*Exercise input:*
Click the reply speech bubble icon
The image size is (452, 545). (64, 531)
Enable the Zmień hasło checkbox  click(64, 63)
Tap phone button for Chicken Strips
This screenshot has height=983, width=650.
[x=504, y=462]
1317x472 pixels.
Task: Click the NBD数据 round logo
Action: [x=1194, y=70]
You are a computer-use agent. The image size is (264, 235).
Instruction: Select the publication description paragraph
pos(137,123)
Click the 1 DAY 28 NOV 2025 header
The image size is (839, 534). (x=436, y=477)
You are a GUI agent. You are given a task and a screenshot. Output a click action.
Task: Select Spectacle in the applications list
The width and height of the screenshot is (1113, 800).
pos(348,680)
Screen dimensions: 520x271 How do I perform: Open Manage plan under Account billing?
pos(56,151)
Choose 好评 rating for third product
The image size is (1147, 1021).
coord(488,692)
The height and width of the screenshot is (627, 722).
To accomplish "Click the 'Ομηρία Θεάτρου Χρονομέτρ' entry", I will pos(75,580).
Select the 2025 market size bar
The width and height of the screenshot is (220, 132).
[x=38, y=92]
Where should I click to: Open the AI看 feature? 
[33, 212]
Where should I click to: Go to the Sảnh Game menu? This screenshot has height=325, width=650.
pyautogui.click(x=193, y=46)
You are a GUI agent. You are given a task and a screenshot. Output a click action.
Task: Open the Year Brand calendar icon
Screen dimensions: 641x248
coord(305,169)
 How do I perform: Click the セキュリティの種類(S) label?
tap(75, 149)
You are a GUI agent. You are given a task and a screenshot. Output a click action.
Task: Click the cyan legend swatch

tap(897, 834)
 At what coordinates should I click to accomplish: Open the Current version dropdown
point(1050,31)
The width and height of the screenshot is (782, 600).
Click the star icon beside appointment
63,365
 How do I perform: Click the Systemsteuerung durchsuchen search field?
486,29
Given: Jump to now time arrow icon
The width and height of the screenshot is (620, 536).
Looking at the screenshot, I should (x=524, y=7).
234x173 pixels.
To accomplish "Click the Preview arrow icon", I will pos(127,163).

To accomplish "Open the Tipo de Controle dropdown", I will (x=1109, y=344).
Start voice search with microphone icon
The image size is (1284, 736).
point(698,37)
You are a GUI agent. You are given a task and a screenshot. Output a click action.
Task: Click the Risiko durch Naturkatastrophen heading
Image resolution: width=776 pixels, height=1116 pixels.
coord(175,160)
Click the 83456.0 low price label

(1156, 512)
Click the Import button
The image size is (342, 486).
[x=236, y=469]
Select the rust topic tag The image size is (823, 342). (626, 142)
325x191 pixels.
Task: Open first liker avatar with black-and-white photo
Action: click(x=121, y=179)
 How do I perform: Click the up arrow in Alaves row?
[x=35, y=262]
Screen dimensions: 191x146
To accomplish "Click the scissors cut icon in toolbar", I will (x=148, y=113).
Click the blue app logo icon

*Problem statement:*
Every line of the listing should be reproduced exactly.

*Answer for the task:*
Click the reply speech bubble icon
The image size is (452, 545). (64, 531)
Enable the Zmień hasło checkbox  click(64, 63)
Tap phone button for Chicken Strips
This screenshot has height=983, width=650.
[x=504, y=462]
1317x472 pixels.
Task: Click the NBD数据 round logo
Action: [x=1194, y=70]
You are a computer-use agent. The image size is (264, 235).
Instruction: Select the publication description paragraph
pos(137,123)
Click the 1 DAY 28 NOV 2025 header
The image size is (839, 534). (x=436, y=477)
You are a GUI agent. You are given a task and a screenshot. Output a click action.
Task: Select Spectacle in the applications list
The width and height of the screenshot is (1113, 800).
pos(348,680)
Screen dimensions: 520x271 How do I perform: Open Manage plan under Account billing?
pos(56,151)
Choose 好评 rating for third product
The image size is (1147, 1021).
coord(488,692)
The height and width of the screenshot is (627, 722).
To accomplish "Click the 'Ομηρία Θεάτρου Χρονομέτρ' entry", I will pos(75,580).
Select the 2025 market size bar
The width and height of the screenshot is (220, 132).
[x=38, y=92]
Where should I click to: Open the AI看 feature? 
[33, 212]
Where should I click to: Go to the Sảnh Game menu? This screenshot has height=325, width=650.
pyautogui.click(x=193, y=46)
You are a GUI agent. You are given a task and a screenshot. Output a click action.
Task: Open the Year Brand calendar icon
Screen dimensions: 641x248
coord(305,169)
 How do I perform: Click the セキュリティの種類(S) label?
tap(75, 149)
You are a GUI agent. You are given a task and a screenshot. Output a click action.
Task: Click the cyan legend swatch

tap(897, 834)
 At what coordinates should I click to accomplish: Open the Current version dropdown
point(1050,31)
The width and height of the screenshot is (782, 600).
Click the star icon beside appointment
63,365
 How do I perform: Click the Systemsteuerung durchsuchen search field?
486,29
Given: Jump to now time arrow icon
The width and height of the screenshot is (620, 536).
Looking at the screenshot, I should (x=524, y=7).
234x173 pixels.
To accomplish "Click the Preview arrow icon", I will pos(127,163).

To accomplish "Open the Tipo de Controle dropdown", I will (x=1109, y=344).
Start voice search with microphone icon
The image size is (1284, 736).
point(698,37)
You are a GUI agent. You are given a task and a screenshot. Output a click action.
Task: Click the Risiko durch Naturkatastrophen heading
Image resolution: width=776 pixels, height=1116 pixels.
coord(175,160)
Click the 83456.0 low price label

(1156, 512)
Click the Import button
The image size is (342, 486).
[x=236, y=469]
Select the rust topic tag The image size is (823, 342). (626, 142)
325x191 pixels.
Task: Open first liker avatar with black-and-white photo
Action: click(x=121, y=179)
 How do I perform: Click the up arrow in Alaves row?
[x=35, y=262]
Screen dimensions: 191x146
To accomplish "Click the scissors cut icon in toolbar", I will (x=148, y=113).
Click the blue app logo icon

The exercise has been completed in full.